Crimes de guerreÀ son procès, un ex-chef rebelle kosovar rejette les accusations
Depuis mardi, le «Commandant Wolf» est jugé pour crimes de guerre devant un tribunal spécial international, à La Haye.
Un ancien commandant de l’Armée de libération du Kosovo (UCK) jugé pour crimes de guerre a plaidé non coupable à l’ouverture de son procès mardi devant un tribunal spécial international à La Haye, rejetant des accusations «fabriquées de toutes pièces».
Pjeter S., 59 ans, également connu sous le surnom de «Commandant Wolf», était selon les procureurs un chef militaire local actif dans l’ouest du Kosovo au cours de la guérilla indépendantiste kosovare contre les forces serbes à la fin des années 1990.
«Petit groupe de l’UCK»
Arrêté en Belgique en mars 2021, il est accusé de «détention arbitraire» et «traitement cruel» d’au moins 18 détenus civils soupçonnés d’espionnage ou de collaboration avec la Serbie, de «tortures» et de «meurtre». «Je ne reconnais rien. C’est fabriqué de toutes pièces», a déclaré l’accusé, lorsque la juge Mappie Veldt-Foglia lui a demandé s’il plaidait coupable ou non coupable. «Totalement non coupable», a ajouté Pjeter S., qui comparaissait vêtu d’un costume noir, d’une chemise blanche et d’une cravate violette.
Selon l’accusation, il faisait partie d’un «petit groupe de soldats de l’UCK» qui ont gravement maltraité les détenus dans une usine métallurgique utilisée par la rébellion comme quartier général à Kukes, dans le nord-est de l’Albanie.
Intimidation de témoins
«Les détenus ont été victimes de violences graves et répétées, de torture, et dans un cas de meurtre», a affirmé Alex Whiting, principal procureur dans ce dossier. Le prévenu «a participé à des passages à tabac répétés (…) y compris au moyen de barres de fer et d’objets tranchants», a-t-il poursuivi. «Les victimes se retrouvaient en conséquence couvertes de sang, souffrant d’os fracturés et incapables de marcher», a précisé Alex Whiting.
Pjeter S. et d’autres membres de l’UCK sont également accusés d’avoir en juin 1999 battu un détenu et lui avoir tiré une balle dans la jambe, «ce qui l’a fait saigner à mort», a poursuivi le procureur. «Une vie a été gâchée de manière insensée», a déclaré Simon Laws, un avocat représentant les victimes dans l’affaire.

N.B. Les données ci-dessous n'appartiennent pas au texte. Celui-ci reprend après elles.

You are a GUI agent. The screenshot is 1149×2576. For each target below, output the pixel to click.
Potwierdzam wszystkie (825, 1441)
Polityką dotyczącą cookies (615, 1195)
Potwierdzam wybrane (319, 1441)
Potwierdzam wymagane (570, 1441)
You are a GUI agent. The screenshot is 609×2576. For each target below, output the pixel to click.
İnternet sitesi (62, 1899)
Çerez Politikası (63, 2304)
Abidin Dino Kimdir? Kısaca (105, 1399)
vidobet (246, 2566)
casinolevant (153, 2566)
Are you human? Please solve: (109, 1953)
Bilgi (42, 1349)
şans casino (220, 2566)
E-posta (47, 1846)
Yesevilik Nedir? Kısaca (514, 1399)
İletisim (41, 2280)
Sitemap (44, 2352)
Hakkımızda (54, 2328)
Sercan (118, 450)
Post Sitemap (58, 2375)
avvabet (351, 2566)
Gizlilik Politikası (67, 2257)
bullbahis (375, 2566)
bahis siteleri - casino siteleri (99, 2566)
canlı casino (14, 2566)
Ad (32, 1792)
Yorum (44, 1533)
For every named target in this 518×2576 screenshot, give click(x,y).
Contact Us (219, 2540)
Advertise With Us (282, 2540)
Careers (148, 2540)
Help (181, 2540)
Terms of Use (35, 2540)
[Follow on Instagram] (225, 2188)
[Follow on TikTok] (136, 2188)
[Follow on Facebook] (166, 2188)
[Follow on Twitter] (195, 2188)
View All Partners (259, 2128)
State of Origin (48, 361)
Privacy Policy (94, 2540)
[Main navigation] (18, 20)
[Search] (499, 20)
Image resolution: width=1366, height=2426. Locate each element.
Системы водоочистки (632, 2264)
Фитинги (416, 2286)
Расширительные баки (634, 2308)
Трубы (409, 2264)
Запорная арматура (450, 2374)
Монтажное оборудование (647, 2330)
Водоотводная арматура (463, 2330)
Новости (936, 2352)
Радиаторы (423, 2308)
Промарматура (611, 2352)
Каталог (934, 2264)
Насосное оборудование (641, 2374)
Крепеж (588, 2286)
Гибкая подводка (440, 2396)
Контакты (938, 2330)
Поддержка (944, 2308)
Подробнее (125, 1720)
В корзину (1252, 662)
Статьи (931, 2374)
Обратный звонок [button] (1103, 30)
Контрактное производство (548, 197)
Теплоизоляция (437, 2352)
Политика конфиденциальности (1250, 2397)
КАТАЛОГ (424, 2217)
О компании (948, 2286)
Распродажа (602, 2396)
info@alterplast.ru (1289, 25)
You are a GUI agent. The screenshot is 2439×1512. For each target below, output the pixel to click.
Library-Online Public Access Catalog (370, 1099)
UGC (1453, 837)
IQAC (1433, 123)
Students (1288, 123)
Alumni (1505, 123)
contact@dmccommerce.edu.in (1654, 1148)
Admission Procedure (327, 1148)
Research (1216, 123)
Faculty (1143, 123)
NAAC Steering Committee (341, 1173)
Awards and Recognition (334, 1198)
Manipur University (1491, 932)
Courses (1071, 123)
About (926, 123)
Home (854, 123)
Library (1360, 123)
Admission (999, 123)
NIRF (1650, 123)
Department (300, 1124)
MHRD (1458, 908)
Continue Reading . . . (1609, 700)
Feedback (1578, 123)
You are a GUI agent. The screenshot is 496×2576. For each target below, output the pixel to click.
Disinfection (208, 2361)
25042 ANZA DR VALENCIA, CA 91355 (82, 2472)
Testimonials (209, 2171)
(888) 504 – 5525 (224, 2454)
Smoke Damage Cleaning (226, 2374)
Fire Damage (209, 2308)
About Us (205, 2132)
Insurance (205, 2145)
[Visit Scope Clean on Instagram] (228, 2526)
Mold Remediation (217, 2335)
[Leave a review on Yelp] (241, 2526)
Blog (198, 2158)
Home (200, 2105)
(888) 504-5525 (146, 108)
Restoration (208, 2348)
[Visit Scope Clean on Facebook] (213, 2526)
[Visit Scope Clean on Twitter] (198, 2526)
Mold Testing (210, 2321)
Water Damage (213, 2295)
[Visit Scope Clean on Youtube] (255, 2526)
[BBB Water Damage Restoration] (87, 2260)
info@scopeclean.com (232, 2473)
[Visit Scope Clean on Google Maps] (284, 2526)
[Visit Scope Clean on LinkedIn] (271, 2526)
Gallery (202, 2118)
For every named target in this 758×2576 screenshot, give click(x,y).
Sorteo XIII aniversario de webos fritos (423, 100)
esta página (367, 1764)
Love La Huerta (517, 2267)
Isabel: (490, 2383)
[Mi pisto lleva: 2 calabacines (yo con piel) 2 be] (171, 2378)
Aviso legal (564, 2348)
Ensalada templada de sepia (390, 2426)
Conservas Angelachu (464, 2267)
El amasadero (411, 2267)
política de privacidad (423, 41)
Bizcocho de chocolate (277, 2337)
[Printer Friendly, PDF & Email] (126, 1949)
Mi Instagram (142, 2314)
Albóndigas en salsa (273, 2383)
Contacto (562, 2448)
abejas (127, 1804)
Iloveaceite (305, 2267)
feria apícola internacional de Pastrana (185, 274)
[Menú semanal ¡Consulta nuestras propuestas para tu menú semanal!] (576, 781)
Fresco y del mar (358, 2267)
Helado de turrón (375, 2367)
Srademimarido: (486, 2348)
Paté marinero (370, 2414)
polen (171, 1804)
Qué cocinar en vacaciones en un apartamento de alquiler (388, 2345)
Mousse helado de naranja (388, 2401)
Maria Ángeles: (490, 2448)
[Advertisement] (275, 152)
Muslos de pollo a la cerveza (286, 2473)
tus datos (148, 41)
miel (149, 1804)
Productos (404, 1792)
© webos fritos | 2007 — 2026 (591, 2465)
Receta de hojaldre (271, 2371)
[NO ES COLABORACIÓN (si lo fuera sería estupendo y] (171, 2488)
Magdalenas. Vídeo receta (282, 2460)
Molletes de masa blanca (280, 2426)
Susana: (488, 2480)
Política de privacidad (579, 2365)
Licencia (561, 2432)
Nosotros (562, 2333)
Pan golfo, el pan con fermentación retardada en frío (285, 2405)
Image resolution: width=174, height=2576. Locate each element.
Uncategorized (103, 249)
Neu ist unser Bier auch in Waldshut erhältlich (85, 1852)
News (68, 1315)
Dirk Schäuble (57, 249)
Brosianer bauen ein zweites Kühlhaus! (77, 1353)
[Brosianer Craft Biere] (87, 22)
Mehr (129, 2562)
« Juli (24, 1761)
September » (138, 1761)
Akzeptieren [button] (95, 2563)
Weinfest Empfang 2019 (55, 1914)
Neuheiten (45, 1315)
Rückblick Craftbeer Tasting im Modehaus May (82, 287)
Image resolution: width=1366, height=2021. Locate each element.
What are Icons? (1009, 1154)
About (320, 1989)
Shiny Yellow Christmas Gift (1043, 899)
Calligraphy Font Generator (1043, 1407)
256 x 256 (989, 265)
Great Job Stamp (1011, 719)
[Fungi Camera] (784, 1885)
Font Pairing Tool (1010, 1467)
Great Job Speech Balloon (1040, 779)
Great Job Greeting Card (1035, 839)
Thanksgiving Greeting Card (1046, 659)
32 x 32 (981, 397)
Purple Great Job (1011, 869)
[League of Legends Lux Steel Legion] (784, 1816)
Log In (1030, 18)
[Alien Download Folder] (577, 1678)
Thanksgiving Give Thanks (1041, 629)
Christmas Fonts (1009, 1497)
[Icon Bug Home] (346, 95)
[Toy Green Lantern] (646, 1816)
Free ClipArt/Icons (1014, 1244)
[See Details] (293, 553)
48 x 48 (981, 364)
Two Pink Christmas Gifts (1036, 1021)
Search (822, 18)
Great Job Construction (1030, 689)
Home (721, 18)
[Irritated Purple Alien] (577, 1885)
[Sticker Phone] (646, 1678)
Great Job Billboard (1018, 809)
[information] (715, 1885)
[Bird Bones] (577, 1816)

Alex Whiting a déclaré aux juges que l’intimidation des témoins des affaires portées devant le tribunal se poursuivait, la qualifiant de «réelle, sérieuse, omniprésente», et affirmant qu’elle avait «continué à façonner le procès».
L’ancien président inculpé
Le tribunal spécial pour le Kosovo, financé par l’Union européenne, est une instance de droit kosovar composée de juges internationaux et chargée d’enquêter sur des crimes commis par l’UCK pendant et après le conflit. Les affrontements, de 1998 à 1999, ont fait 13’000 morts et se sont achevés lorsque les forces du président serbe Slobodan Milosevic se sont retirées après une campagne de bombardements de l’Otan qui a duré onze semaines.
La juridiction a porté des accusations de crimes de guerre et de crimes contre l’humanité contre plusieurs hauts responsables de l’UCK, dont l’ancien président du Kosovo Hashim Thaci (2016-2020), qui a démissionné après avoir été inculpé mais est toujours considéré comme un héros dans son pays.
En décembre, le tribunal a rendu son premier verdict pour crimes de guerre, condamnant à 26 ans de prison un ex-commandant rebelle, Salih M., qui dirigeait un centre de tortures. En 2021, il a condamné deux hommes à des peines de prison pour intimidation de témoins. La défense de Pjeter S. devrait faire sa déclaration liminaire mercredi. L’accusé s’adressera aux juges, ont affirmé ses avocats.